» Data provided:

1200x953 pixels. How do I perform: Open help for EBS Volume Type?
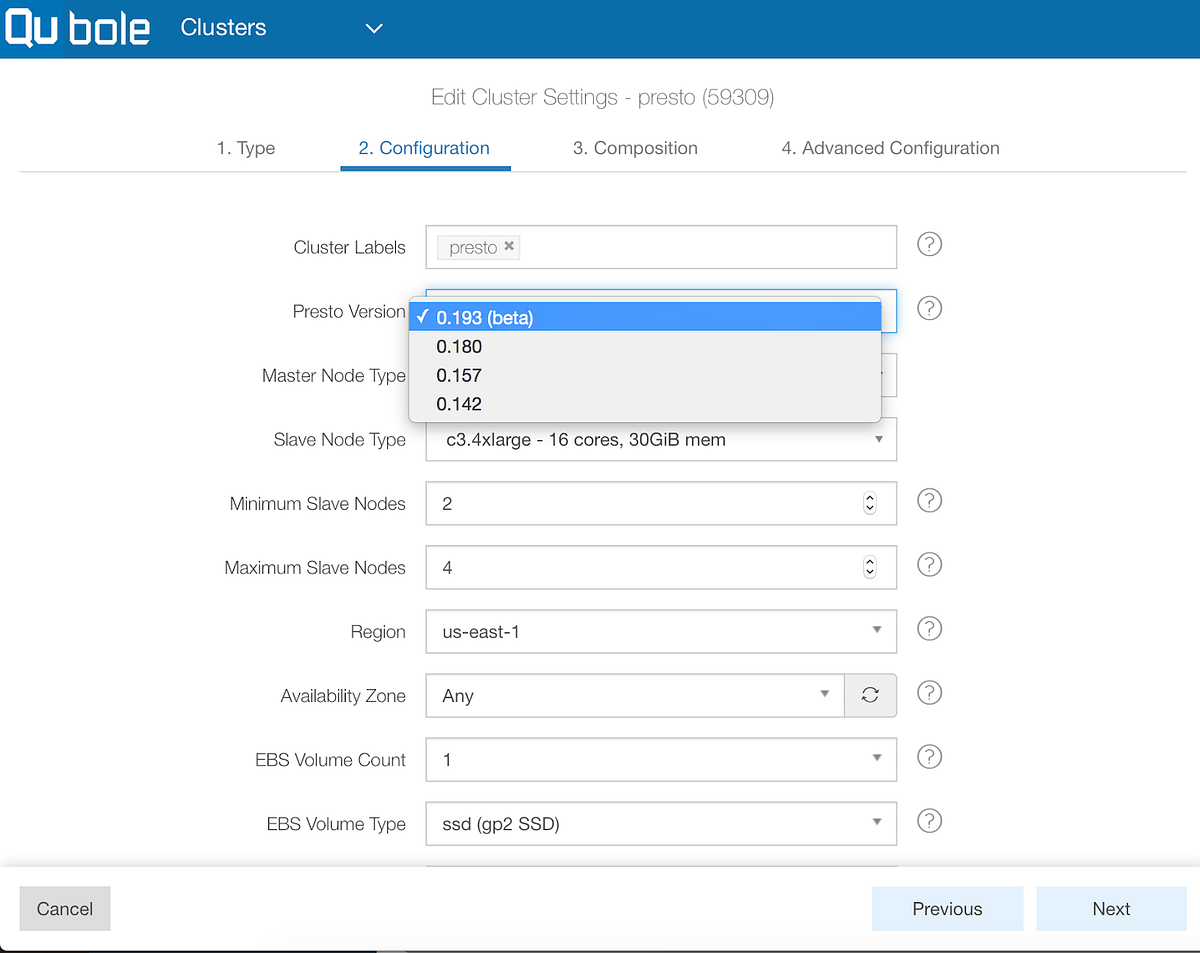[928, 820]
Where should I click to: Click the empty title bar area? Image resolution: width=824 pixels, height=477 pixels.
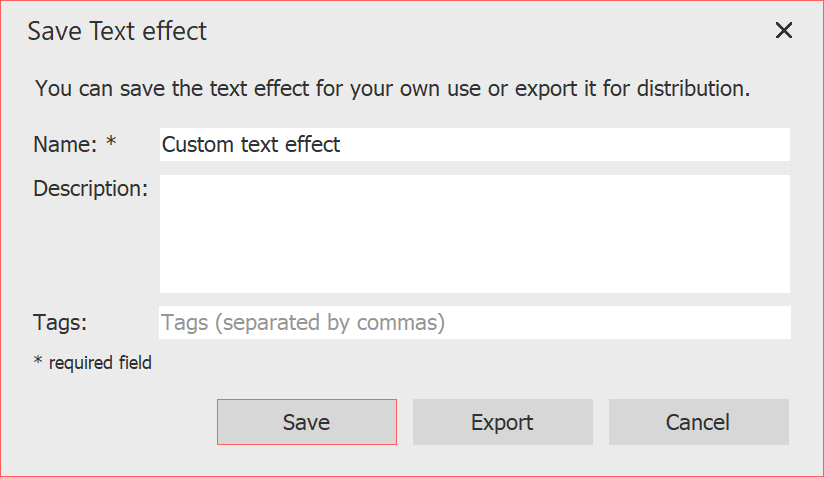[x=480, y=31]
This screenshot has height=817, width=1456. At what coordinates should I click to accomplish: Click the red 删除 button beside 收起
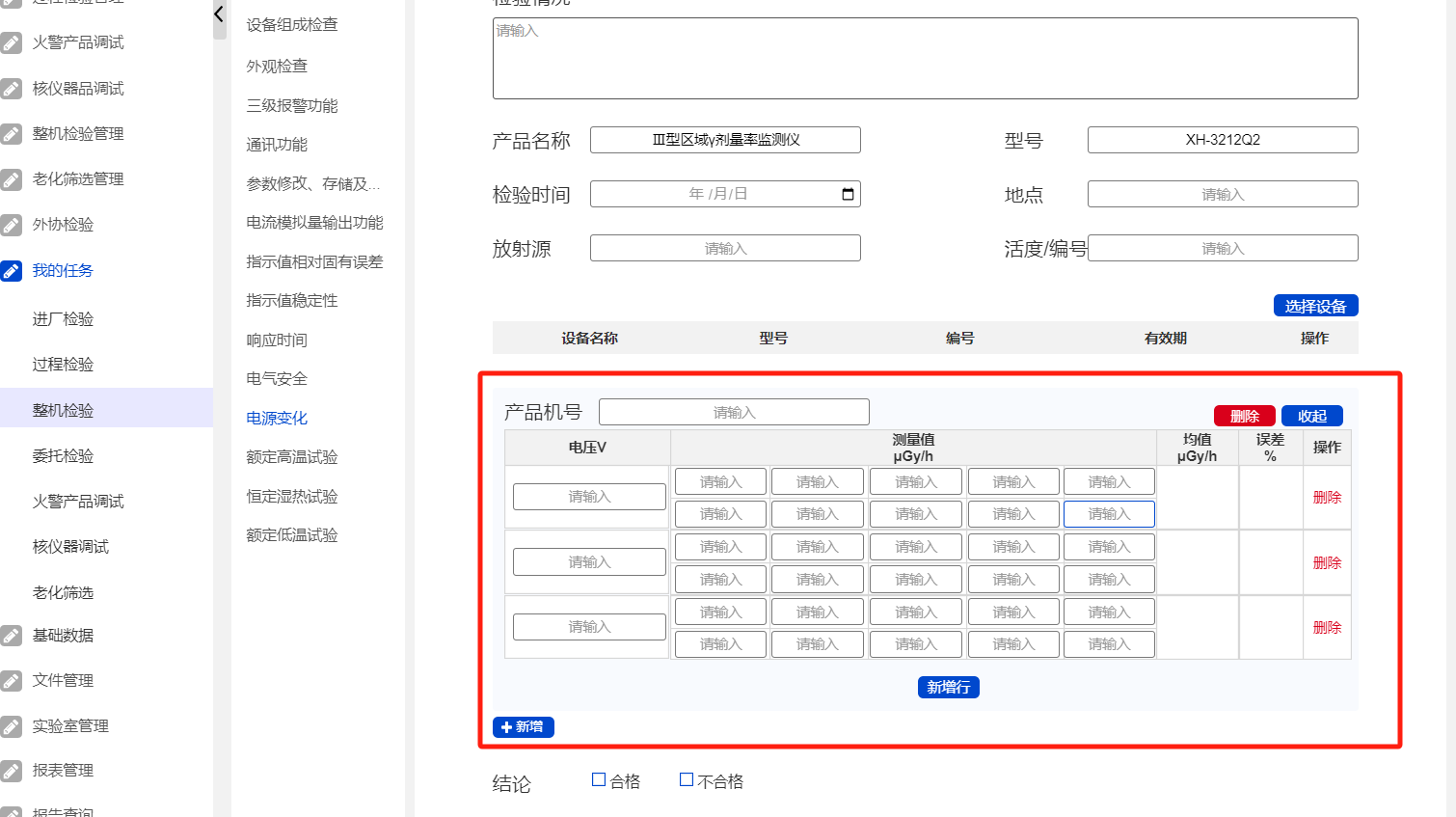click(1244, 416)
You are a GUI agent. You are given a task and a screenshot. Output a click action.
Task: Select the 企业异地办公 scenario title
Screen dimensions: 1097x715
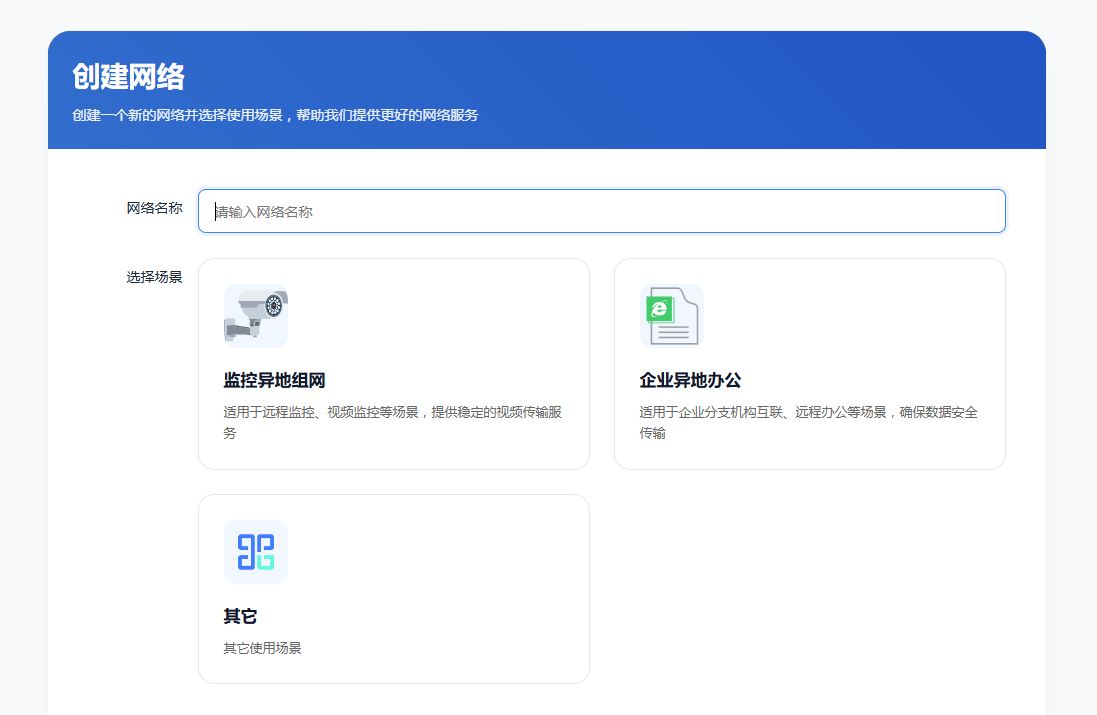tap(690, 381)
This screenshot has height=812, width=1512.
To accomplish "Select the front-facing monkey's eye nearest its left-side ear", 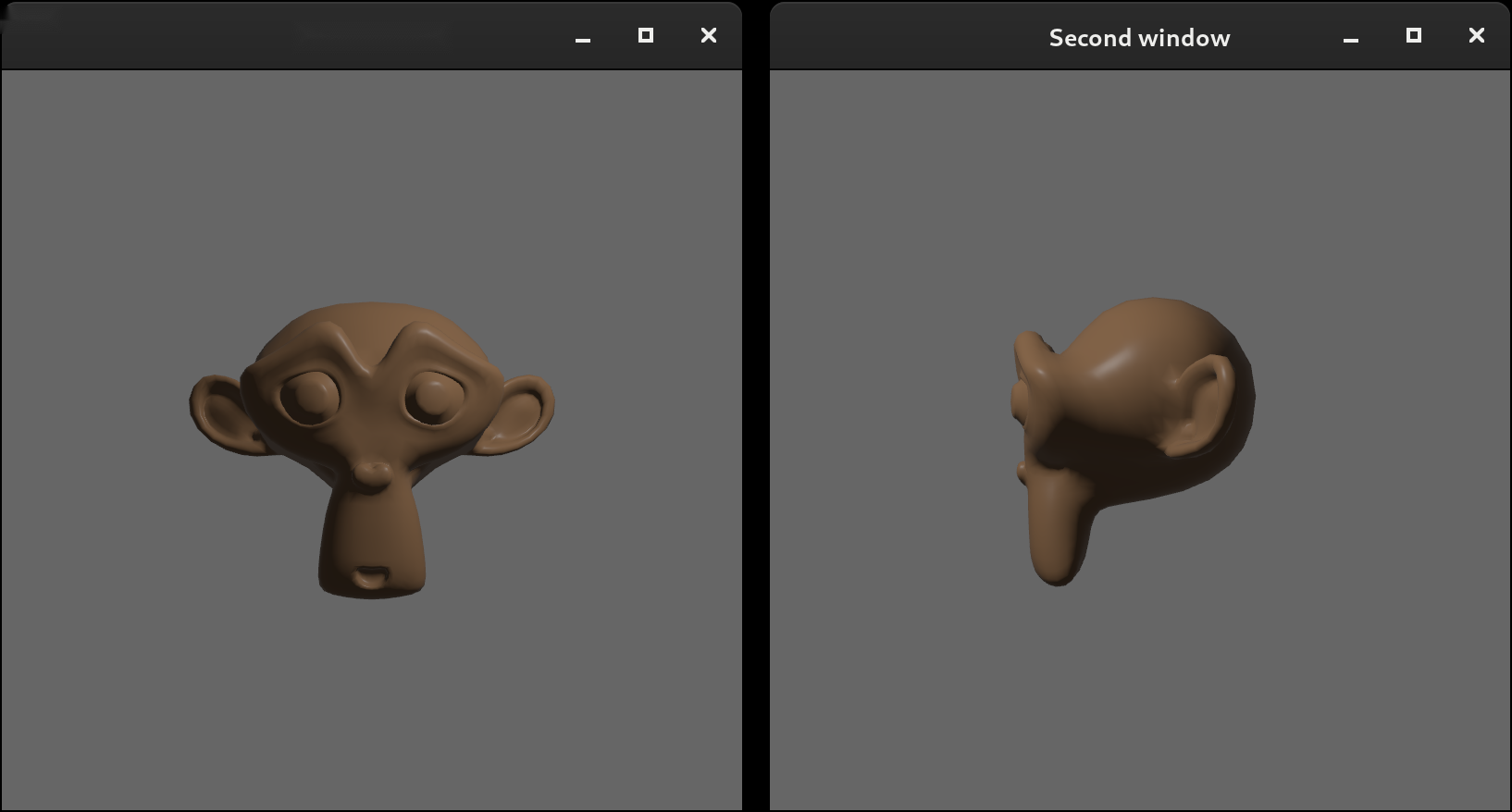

» Brief: An unaltered copy of the material, without images, should be set down.

» Result:
1200x953 pixels. How do I perform: Open help for EBS Volume Type?
[928, 820]
Where should I click to: Click the empty title bar area? Image resolution: width=824 pixels, height=477 pixels.
[x=480, y=31]
This screenshot has height=817, width=1456. At what coordinates should I click to accomplish: Click the red 删除 button beside 收起
click(1244, 416)
You are a GUI agent. You are given a task and a screenshot. Output a click action.
Task: Select the 企业异地办公 scenario title
Screen dimensions: 1097x715
tap(690, 381)
This screenshot has height=812, width=1512.
To accomplish "Select the front-facing monkey's eye nearest its left-side ear", 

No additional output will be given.